Auch BKA und BND sollen die Spähsoftware nutzen
Und in Deutschland? Auch hierzulande wurde »Pegasus« offenbar eingesetzt. Zwar weigerte sich die Bundesregierung lange, dies zuzugeben. Inzwischen gilt der Einsatz durch das Bundeskriminalamt (BKA) und den Bundesnachrichtendienst (BND) allerdings als gesichert.
Details will die Regierung Bundestagsabgeordneten aber selbst unter dem Siegel der Verschwiegenheit nicht verraten. Dem stünden »überwiegende Belange des Staatswohls entgegen«. Dieses Vorgehen sei völlig inakzeptabel, kritisiert Grünen-Fraktionsvize Konstantin von Notz, der dem für Geheimdienste zuständigen parlamentarischen Kontrollgremium vorsitzt.
Auf EU-Ebene setzten Parlamentarier einen eigenen Untersuchungsausschuss ein. Er soll bis 2023 einen Bericht vorlegen.
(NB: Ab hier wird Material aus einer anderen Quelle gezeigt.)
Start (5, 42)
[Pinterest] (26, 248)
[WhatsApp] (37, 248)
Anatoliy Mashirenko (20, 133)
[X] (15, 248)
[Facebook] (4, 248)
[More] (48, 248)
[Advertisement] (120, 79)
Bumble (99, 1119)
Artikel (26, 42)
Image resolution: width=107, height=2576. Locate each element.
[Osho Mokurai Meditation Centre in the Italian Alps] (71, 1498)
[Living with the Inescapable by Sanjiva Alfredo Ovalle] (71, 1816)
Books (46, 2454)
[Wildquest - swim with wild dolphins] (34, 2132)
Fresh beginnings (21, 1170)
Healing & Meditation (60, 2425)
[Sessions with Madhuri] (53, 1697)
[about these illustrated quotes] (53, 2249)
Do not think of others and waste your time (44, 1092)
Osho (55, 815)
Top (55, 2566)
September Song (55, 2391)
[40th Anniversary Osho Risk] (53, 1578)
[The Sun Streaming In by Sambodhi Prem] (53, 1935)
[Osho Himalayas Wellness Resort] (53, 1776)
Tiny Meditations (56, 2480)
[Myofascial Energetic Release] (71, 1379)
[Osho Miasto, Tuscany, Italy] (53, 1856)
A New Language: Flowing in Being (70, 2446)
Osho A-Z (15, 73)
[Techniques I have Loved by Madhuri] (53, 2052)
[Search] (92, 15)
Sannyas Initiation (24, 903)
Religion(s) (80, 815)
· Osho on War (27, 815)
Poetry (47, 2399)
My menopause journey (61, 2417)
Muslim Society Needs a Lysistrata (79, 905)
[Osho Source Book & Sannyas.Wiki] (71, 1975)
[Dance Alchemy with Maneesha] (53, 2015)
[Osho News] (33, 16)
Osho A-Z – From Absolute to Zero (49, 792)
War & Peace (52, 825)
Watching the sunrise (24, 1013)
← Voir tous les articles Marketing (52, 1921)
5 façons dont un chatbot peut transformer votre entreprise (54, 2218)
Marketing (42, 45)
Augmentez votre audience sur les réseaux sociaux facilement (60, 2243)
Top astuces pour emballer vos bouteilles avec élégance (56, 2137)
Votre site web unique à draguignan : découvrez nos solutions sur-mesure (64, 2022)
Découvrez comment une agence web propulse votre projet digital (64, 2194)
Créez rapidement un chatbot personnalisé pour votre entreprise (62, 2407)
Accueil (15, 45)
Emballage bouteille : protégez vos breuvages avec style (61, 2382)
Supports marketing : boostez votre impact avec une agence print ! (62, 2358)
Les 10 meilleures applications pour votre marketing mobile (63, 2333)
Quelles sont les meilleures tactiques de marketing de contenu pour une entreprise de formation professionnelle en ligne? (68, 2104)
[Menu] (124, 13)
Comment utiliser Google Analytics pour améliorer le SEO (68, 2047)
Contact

Schon in den ersten Sitzungen zeigte sich, dass die Zahl der mit »Pegasus«-Software angegriffenen Handys weit höher ist als bislang angenommen.
So würden weltweit »jährlich schätzungsweise 12.000 bis 13.000 Ziele« mithilfe der Technologie ausgespäht, offenbarte ein NSO-Mitarbeiter den EU-Politikern. Für den Hersteller haben die Enthüllungen drastische Folgen. In Indien ordnete der Oberste Gerichtshof eine Untersuchung an, die US-Regierung verhängte gar Sanktionen gegen das israelische Unternehmen. NSO kann nun nicht einmal mehr ein einfaches iPhone in den USA bestellen.
Was das Unternehmen noch viel härter treffen dürfte: Neben Meta (ehemals Facebook) hat mittlerweile auch Apple die Firma wegen mutmaßlicher Spähangriffe verklagt. Im Falle einer Niederlage drohen NSO gewaltige Strafzahlungen. Das Unternehmen mit Sitz in Herzliya bei Tel Aviv ist daher um Schadensbegrenzung bemüht. Aus dem Umfeld der Firma wurde bekannt, man habe sich inzwischen von zahlreichen Kunden getrennt, darunter ein EU-Mitglied. Auch der Vertrag mit den Vereinigten Arabischen Emiraten wurde aufgekündigt.
Indes werden fast im Wochenrhythmus neue Fälle von mutmaßlich missbräuchlichem Einsatz der NSO-Technologie bekannt. Pünktlich zum Jahrestag der Veröffentlichungen vermeldeten die Nichtregierungsorganisationen DigitalReach und iLaw sowie die Forschungseinrichtung Citizen Lab , auf den Handys mehrerer Aktivisten und Akademikern in Thailand Spuren von »Pegasus« gefunden zu haben. NSO sprach in einer ersten Stellungnahme von »nicht nachprüfbaren Behauptungen« politisch motivierter Organisationen.
Weitere gerichtliche Auseinandersetzungen werden folgen. Denn inzwischen klagen etliche der mit der Software abgehörten Journalistinnen und Journalisten, darunter das französische Online-Medium »Mediapart« und der ungarische Investigativreporter Szabolcs Panyi.
Die Organisation Reporter ohne Grenzen wandte sich mit ihren Fällen sogar an die Vereinten Nationen. Der Druck auf den »Pegasus«-Entwickler NSO wird wohl weiter wachsen.